Boto-cinza (Sotalia Guianensis)
Quase 90% das áreas habitáveis para o boto-cinza(Sotalia guianensis) no litoral do Rio de Janeiro estão sobrepostas a regiões com intensa atividade humana. É o que aponta um estudo recente publicado na revista Aquatic Conservation: Marine and Freshwater Ecosystems e conduzido por pesquisadores da Universidade Federal do Rio de Janeiro ( UFRJ).
A espécie, símbolo do estado e retratada no brasão da cidade do Rio, enfrenta uma realidade cada vez mais hostil no complexo estuarino de Sepetiba e Ilha Grande, um de seus principais refúgios.
“Conseguimos mapear que a maior parte do espaço considerado adequado para os botos coincide com áreas de forte pressão humana, como portos, zonas de pesca, turismo náutico, rotas de navegação e canais dragados” , afirma Tomaz Cezimbra, doutorando em Ecologia na UFRJ e um dos autores do levantamento, ao Portal iG.
De acordo com o estudo, apenas 25% da área analisada apresenta características ideais para a espécie, que prefere águas rasas (entre 5 e 20 metros de profundidade), com menor salinidade e produtividade intermediária. Essa limitação de espaço torna o boto ainda mais vulnerável aos impactos diretos das atividades humanas, como a pesca e a movimentação portuária.
Segundo Cezimbra, entre os maiores riscos imediatos estão as capturas acidentais em redes de pesca e os danos provocados pela infraestrutura portuária.
“As atividades de pesca, especialmente as industriais, oferecem risco de emalhe e morte aos botos. Já as atividades portuárias são em larga escala e tendem a degradar o ambiente de forma muito mais significativa — com dragagens constantes, explosões de rochas para abertura de canais e grande volume de tráfego marítimo —, o que gera degradação física do habitat, poluição sonora e química e risco de colisões” , detalhou ao iG.

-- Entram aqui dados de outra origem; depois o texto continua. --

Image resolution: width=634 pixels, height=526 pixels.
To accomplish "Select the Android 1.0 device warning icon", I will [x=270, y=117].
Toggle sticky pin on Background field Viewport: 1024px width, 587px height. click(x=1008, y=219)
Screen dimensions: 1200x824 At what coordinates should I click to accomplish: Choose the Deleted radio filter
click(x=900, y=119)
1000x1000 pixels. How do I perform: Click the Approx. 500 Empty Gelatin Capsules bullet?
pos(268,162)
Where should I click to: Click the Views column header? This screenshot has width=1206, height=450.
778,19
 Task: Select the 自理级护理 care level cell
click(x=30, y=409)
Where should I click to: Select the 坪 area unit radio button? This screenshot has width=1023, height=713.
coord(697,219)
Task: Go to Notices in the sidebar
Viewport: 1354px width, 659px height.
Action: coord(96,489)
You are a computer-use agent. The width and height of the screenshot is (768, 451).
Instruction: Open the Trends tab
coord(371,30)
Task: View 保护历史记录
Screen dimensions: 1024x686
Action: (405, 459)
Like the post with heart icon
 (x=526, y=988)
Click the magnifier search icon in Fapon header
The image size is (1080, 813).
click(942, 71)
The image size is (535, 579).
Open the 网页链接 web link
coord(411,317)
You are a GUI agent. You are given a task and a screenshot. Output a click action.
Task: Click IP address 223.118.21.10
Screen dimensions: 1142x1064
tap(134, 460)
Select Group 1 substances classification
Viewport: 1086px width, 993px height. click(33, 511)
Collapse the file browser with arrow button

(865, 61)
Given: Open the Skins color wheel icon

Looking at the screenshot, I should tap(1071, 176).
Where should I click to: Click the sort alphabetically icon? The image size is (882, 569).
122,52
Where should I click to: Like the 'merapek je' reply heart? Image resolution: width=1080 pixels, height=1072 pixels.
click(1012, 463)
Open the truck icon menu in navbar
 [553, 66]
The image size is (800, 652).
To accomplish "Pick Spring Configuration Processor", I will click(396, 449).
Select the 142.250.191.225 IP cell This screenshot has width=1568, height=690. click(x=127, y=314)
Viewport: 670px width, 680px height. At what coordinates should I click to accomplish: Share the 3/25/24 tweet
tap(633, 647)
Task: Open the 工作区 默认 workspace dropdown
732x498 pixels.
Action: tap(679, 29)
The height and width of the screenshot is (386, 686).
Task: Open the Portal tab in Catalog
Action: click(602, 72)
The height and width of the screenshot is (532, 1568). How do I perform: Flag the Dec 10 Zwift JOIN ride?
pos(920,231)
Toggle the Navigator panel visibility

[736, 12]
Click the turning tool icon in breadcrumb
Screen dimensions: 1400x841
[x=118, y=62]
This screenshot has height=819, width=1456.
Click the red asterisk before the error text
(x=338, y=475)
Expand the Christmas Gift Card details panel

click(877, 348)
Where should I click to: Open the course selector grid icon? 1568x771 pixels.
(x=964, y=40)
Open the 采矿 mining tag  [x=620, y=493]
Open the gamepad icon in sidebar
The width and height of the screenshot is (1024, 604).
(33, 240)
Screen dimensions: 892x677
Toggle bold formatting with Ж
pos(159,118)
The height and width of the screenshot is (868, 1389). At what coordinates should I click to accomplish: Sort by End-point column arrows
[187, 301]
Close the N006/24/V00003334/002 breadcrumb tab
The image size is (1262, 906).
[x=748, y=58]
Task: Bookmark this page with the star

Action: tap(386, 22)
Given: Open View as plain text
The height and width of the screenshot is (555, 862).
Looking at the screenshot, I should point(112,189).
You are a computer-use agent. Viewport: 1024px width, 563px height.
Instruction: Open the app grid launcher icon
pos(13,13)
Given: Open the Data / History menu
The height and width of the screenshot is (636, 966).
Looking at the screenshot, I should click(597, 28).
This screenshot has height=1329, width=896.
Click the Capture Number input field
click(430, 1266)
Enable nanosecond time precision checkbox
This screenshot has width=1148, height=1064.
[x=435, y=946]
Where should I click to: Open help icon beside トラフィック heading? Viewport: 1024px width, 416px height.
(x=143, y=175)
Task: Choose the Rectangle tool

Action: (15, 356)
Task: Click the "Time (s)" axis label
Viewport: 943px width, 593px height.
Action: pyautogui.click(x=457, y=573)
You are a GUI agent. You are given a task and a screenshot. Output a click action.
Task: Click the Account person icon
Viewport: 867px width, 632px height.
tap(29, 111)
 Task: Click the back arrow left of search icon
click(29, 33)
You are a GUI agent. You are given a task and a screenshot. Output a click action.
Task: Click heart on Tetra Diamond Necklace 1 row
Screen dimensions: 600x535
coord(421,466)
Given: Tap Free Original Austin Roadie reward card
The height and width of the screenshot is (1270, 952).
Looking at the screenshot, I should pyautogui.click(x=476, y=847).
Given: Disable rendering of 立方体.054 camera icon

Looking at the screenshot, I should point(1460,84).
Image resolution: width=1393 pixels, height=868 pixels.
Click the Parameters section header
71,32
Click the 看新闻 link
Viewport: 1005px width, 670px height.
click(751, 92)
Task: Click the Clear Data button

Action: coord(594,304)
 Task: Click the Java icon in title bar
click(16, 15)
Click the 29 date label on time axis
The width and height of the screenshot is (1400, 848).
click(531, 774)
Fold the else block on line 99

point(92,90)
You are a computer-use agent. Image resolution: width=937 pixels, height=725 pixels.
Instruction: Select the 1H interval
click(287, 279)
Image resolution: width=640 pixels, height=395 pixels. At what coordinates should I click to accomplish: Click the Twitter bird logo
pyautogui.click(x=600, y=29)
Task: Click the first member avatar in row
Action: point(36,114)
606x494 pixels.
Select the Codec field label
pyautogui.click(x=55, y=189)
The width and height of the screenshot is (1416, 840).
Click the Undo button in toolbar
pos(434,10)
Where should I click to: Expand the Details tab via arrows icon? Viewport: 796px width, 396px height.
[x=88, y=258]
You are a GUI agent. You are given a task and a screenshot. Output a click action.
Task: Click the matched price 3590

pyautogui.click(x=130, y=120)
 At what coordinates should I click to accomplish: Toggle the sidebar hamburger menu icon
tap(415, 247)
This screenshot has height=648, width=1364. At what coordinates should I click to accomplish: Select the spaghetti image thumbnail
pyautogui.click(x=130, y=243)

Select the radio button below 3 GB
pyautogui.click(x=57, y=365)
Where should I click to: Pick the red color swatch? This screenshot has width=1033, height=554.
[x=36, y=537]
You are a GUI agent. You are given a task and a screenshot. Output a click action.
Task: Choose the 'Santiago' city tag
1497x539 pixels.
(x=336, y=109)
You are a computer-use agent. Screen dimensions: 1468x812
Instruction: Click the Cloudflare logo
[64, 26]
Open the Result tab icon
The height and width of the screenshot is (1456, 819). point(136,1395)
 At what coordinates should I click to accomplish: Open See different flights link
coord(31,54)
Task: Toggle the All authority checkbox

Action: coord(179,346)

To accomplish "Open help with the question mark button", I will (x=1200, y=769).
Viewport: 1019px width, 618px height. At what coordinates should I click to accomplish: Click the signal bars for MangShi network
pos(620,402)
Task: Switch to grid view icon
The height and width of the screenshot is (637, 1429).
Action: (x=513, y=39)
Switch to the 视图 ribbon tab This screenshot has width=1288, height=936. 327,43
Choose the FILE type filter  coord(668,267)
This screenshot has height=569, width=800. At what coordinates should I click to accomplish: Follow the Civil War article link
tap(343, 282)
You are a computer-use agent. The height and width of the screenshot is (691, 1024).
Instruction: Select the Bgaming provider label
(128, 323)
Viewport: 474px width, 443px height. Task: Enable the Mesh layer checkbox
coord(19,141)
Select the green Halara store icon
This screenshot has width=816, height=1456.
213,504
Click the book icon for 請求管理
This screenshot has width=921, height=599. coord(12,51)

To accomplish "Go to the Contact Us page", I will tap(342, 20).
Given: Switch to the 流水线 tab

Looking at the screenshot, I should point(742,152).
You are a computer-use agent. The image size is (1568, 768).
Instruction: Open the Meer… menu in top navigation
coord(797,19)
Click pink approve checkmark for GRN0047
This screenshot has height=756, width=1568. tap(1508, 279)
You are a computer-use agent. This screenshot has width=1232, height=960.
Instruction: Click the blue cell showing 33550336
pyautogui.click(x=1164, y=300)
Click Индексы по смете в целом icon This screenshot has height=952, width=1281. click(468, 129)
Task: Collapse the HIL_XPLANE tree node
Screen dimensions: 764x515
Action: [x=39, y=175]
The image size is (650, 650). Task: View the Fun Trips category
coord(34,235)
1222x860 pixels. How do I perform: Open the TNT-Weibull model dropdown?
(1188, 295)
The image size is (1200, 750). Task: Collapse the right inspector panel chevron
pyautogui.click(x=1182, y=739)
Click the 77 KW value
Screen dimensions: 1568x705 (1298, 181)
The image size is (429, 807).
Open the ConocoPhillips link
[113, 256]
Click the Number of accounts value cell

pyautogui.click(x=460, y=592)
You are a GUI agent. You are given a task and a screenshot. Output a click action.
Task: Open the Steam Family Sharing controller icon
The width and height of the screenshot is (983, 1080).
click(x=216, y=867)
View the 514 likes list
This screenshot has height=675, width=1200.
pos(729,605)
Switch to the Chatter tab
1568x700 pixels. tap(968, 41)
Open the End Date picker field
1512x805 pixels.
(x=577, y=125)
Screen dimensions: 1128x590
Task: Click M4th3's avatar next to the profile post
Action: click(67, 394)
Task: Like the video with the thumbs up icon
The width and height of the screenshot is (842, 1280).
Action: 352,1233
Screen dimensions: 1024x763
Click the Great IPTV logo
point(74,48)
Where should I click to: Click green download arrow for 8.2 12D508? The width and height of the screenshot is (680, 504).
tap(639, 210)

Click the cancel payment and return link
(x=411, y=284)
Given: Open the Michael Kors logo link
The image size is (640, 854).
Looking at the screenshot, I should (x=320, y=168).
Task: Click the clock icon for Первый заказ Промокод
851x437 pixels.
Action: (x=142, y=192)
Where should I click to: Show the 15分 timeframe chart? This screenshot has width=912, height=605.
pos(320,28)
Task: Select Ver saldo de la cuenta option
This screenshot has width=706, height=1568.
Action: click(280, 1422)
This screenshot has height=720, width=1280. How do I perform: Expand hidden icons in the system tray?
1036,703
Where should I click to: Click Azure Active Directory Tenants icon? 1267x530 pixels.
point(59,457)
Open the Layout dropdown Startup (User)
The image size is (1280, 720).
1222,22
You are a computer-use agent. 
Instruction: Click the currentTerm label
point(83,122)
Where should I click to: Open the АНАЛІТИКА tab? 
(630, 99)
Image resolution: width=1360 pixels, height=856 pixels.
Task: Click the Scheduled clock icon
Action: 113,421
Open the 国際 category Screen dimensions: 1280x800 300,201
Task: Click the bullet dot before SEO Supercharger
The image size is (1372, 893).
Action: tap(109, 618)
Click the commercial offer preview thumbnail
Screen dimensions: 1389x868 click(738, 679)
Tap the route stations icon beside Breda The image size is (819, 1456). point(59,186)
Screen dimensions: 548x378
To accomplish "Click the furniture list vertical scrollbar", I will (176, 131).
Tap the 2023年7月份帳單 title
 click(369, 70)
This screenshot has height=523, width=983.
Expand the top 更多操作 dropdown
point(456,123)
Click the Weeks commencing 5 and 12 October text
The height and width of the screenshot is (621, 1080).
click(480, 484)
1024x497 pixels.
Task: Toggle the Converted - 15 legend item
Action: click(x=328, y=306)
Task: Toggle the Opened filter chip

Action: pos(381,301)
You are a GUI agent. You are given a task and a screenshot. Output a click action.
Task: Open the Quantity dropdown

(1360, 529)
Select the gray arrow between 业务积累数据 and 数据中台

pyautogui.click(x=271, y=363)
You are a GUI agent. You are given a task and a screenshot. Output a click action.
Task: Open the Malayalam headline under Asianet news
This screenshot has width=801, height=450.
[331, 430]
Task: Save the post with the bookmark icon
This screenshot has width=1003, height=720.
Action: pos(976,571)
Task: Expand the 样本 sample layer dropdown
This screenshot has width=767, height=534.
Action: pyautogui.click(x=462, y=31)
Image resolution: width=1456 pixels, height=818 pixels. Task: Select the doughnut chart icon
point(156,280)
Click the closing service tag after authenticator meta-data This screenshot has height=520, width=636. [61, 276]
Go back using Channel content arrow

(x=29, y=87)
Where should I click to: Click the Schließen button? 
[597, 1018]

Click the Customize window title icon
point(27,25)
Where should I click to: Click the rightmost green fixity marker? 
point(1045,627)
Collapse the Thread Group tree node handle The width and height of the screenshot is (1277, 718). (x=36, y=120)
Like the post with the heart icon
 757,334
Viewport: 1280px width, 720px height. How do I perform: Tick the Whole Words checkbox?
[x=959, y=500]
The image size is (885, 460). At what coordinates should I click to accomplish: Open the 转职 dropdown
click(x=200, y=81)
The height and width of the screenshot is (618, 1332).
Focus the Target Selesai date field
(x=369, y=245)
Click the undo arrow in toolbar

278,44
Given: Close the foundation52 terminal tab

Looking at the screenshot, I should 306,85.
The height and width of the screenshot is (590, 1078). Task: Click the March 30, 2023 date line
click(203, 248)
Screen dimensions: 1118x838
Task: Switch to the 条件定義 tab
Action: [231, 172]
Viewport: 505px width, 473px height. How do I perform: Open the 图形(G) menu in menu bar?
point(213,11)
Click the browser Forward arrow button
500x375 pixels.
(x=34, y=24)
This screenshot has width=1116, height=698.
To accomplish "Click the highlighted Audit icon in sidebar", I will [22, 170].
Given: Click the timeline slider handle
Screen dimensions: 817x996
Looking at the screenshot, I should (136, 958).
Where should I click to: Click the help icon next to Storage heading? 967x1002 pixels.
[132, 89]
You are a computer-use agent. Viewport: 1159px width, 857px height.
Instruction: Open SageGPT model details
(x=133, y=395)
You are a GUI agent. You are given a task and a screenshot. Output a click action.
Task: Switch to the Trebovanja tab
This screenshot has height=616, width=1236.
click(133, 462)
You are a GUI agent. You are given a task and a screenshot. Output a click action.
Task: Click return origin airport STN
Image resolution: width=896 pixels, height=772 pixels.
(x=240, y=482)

Impactos das mudanças climáticas
Além das pressões humanas diretas, o cenário futuro para o boto-cinza é agravado pelas mudanças climáticas, que podem afetar sua principal fonte de alimento.
De acordo com Rodrigo Tardin, biólogo e professor da UFRJ, que coordena o Laboratório de Ecologia e Conservação Marinha (ECoMAR), o maior impacto climático para a espécie será a alteração no regime de chuvas e na força dos rios, o que afeta diretamente a disponibilidade de presas.
“Algumas espécies que compõem a dieta dos botos, como sardinha e corvina, tendem a desaparecer em cenários futuros por conta das mudanças climáticas. Então, mesmo que os botos resistam a alterações e mudanças na salinidade, se o alimento não estiver mais disponível, eles desaparecerão” , afirma.
Conservação depende de diálogo e co-responsabilidade
Diante desse cenário, os especialistas defendem a adoção de medidas urgentes. Entre as recomendações do estudo, estão a redução da velocidade de embarcações, para evitar colisões, e o fortalecimento das Áreas Marinhas Protegidas, com fiscalização efetiva para coibir atividades ilegais.
Outro ponto essencial é a integração das comunidades locais no processo de conservação, especialmente os pescadores artesanais, que mantêm relações históricas com o território.
“A conservação do boto-cinza só será eficaz se houver articulação entre cientistas, gestores, pescadores e a sociedade em geral. Todos somos corresponsáveis por essa proteção” , afirma o biológo.
Ele destaca ainda a importância dos conselhos gestores locais, que reúnem representantes de diferentes setores — universidades, órgãos ambientais, turismo, indústria e pesca — para construir soluções conjuntas.
“ É um local de diálogo, é um local onde o onde você pode criar instrumentos como plano de manejo, por exemplo, onde você consegue então fazer um zoneamento das atividades. Essa escuta ativa e contínua ajuda tanto a proteger o modo de vida tradicional quanto a manter os estoques pesqueiros, beneficiando também a conservação dos botos”, reforça Tardin.
Entretanto, o pesquisador ressalta que, além da necessidade de medidas implementadas para regulamentar a atividade, ainda persistem inúmeras lacunas e obstáculos para garantir uma fiscalização realmente eficaz. Entre os principais entraves, estão a escassez de infraestrutura adequada e, sobretudo, a limitação orçamentária, que compromete a capacidade de monitoramento contínuo e a aplicação de normas nas áreas de maior pressão turística.